Aufgabenstellung
**A)** Ersetze "Mehrertrag" durch "Zusatzertrag" und gib dabei den Text über europäische Unternehmensanleihen von "Thomas Höfer" bis einschließlich "bei 19 bps." erneut wieder.
**B)** Setze den Text über europäische Unternehmensanleihen nach seinem letzten Satz fort.

---- Textauszug

Der aktuelle Expertenkommentar aus dem Hause DB Advisors befasst sich mit dem Markt für europäische Unternehmensanleihen mit Investment Grade-Rating. Trotz weiterhin attraktiver Risikoaufschläge verstärkt sich der fundamentale Gegenwind für europäische Unternehmensanleihen. Investoren, die nicht an der vergangenen Rallye partizipiert haben, könnten jetzt noch Unternehmensanleihen im Portfolio aufbauen.

Thomas Höfer

Positiver Start ins Jahr 2012
Im ersten Quartal 2012 zeigte der Euro Investment-Grade-Unternehmensanleihemarkt eine deutlich positive Entwicklung. Der Mehrertrag gegenüber durationsadjustierten Bundesanleihen betrug in den ersten drei Monaten des Jahres fast 430 Basispunkte (bps). Angeführt wurde diese Bewegung von Anleihen aus dem Finanzsektor, die einen Mehrertrag von über 550 bps lieferten. Die Einengung der Credit Spreads von Investment-Grade-Unternehmensanleihen setzte sich im März fort, allerdings mit einem deutlich verringerten Momentum. Nachdem die Spread-Einengung im Januar 44 bps und im Februar 34 bps. betragen hatte, lag die Verringerung der Risikoaufschläge im März nur noch bei 19 bps.

--------
---- Rohdaten

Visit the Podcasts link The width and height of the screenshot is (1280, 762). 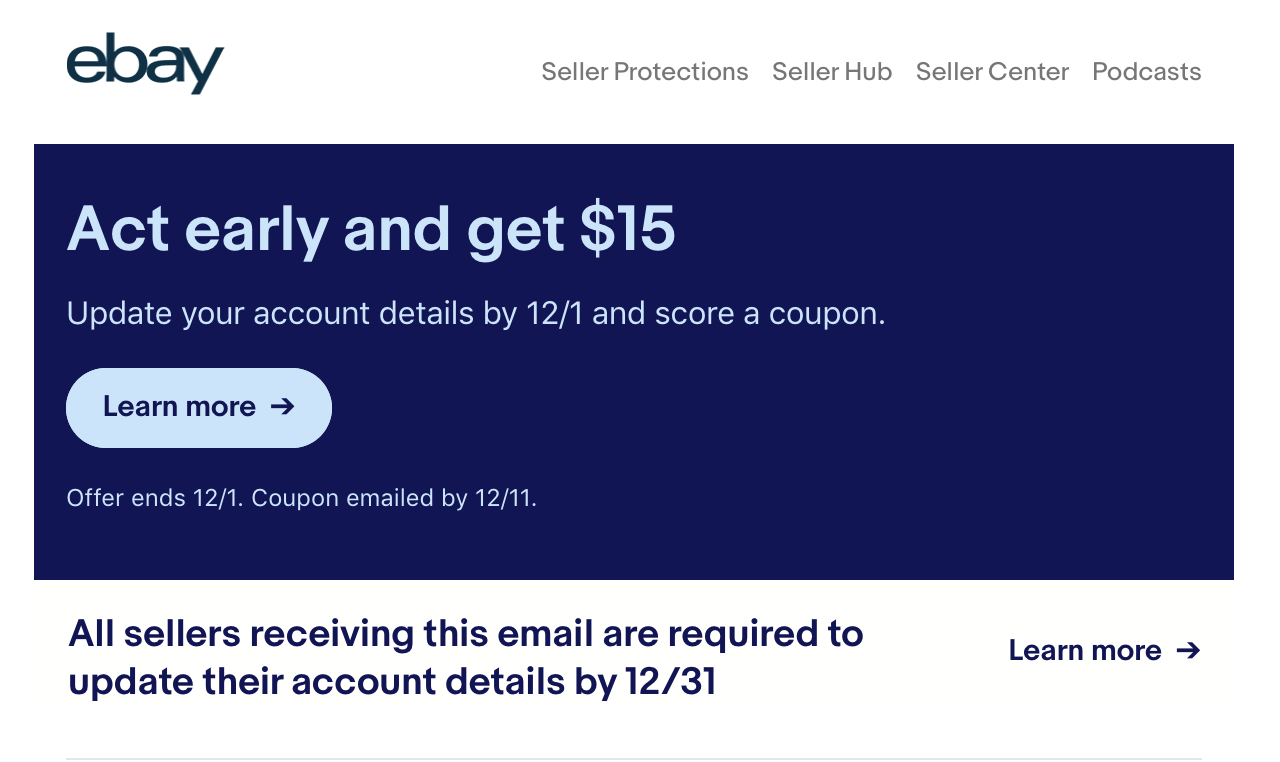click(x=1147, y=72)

--------

Lösungen je Aufgabe
**A)**
Thomas Höfer

Positiver Start ins Jahr 2012
Im ersten Quartal 2012 zeigte der Euro Investment-Grade-Unternehmensanleihemarkt eine deutlich positive Entwicklung. Der Zusatzertrag gegenüber durationsadjustierten Bundesanleihen betrug in den ersten drei Monaten des Jahres fast 430 Basispunkte (bps). Angeführt wurde diese Bewegung von Anleihen aus dem Finanzsektor, die einen Zusatzertrag von über 550 bps lieferten. Die Einengung der Credit Spreads von Investment-Grade-Unternehmensanleihen setzte sich im März fort, allerdings mit einem deutlich verringerten Momentum. Nachdem die Spread-Einengung im Januar 44 bps und im Februar 34 bps. betragen hatte, lag die Verringerung der Risikoaufschläge im März nur noch bei 19 bps.

**B)**
Diese Bewegung wurde von vorrangigen unbesicherten und Lower Tier 2 Anleihen aus dem Finanzsektor getragen, während das Tier 1 Segment eine Schwächephase erlitt und eine Underperformance von 50 bps gegenüber Bunds zeigte. Obwohl das fundamentale Sentiment recht positiv bleibt, erscheint die Bewertung vieler Unternehmensanleihen nach den jüngsten Spread-Einengungen ambitioniert. Auch am Primärmarkt scheint die Zeit der großzügigen Neuemissionsprämien und der starken Überzeichnungen vorbei zu sein.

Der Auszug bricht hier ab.